No Touch Monkey! (Ayun Halliday)
Here's a little background on Ayun Halliday. She writes the Mother Superior column for Bust magazine and is also the creator of The East Village Inky (a zine started soon after the birth of her first child, India, aka "Inky"). You can read her bio for a full plate of information on her, but I'll say two important things here: she was a theater major at Northwestern and her husband wrote Urinetown! The Musical, which she refers to in one of her books as "the golden egg."
The Mother Superior column is where I first read Halliday, and it's a welcome respite from the Huggies commercial--style parenting familiar to many of us through commercials on HGTV, TLC, and the Oxygen network. I love her writing about her kids, so when I was loading up on books to read for my Christmas vacation [now forever known as The Incoming Plane(s) That Would Never Land], I got two of her books from the library. No Touch Monkey! And Other Travel Lessons Learned Too Late details her adventures traveling overseas, usually on a very small budget.

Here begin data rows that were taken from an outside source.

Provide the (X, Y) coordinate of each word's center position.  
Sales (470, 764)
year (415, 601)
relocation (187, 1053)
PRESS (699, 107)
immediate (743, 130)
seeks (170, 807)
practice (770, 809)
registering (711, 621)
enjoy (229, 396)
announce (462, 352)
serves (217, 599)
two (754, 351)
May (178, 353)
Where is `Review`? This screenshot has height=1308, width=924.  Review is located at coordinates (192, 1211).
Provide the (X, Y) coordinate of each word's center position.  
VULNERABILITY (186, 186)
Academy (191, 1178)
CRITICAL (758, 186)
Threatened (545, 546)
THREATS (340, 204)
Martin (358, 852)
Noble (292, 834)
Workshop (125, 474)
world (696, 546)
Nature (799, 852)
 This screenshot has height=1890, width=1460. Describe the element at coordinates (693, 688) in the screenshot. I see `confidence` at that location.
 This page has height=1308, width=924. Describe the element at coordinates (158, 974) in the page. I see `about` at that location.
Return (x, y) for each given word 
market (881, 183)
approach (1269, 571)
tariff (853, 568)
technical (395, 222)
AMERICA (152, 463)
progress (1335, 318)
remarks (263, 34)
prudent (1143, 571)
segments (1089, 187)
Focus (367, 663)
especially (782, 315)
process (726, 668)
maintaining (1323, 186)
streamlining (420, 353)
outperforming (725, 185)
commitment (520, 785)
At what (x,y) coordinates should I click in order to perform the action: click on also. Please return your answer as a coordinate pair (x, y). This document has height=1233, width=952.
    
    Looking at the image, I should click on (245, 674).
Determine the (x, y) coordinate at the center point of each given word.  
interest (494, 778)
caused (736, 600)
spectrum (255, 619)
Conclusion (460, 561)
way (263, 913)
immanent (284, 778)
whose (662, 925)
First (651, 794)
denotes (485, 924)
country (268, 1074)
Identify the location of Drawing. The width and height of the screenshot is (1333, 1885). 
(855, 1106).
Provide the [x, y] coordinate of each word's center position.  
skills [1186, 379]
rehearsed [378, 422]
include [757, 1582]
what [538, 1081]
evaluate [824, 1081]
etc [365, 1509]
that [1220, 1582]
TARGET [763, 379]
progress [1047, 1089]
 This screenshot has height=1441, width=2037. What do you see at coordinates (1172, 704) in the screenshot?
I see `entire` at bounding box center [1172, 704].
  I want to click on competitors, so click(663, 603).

It starts with stories of the Eurorail variety, sleeping in train stations, hanging out with boyfriends who eventually get replaced with different ones. And those are good, but I felt a definite shift about halfway through the book, when she tells a story about traveling to Paris with her mom. This and the stories that follow, which involve her husband Greg, are even better than the ones in the beginning.
In Sumatra, she dislocates her knee, which fills with fluid, and can't walk. With no Western-style hospital or doctor available, she eventually gets in touch with an Islamic holy man:
Without warning, he pounced, pinning my thigh to the mattress as he wrenched my shin like someone throwing the lever on a seldom-used electric chair. The dislocated knee snapped back into alignment with the resounding crack of a gunshot. The audience at the window burst into spontaneous applause while I gasped, trying to regain my composure following an exquisite blast of torture that was almost over before it had began. . . As far as I was concerned, the bone setter could have declared himself the great and powerful Oz right there, but as I suspected, he was not a man to milk it. Instead he gestured that I should take a few steps. Having played the titular role in the Indianapolis Junior Civic Theatre's production of Heidi, I could appreciate the drama inherent in the moment. Weak and wary of falling, I rose to my feet and staggered unassisted to Greg, just like Clara, the lame rich girl to whom Heidi's infection can-do spirit gives the courage to eighty-six that wheelchair.
It's a good, quick read, making my high school camping trip on a Mexican beach with my friend's overly religious family, the trip where one camper got stung by a poisonous scorpion, look like a cake walk.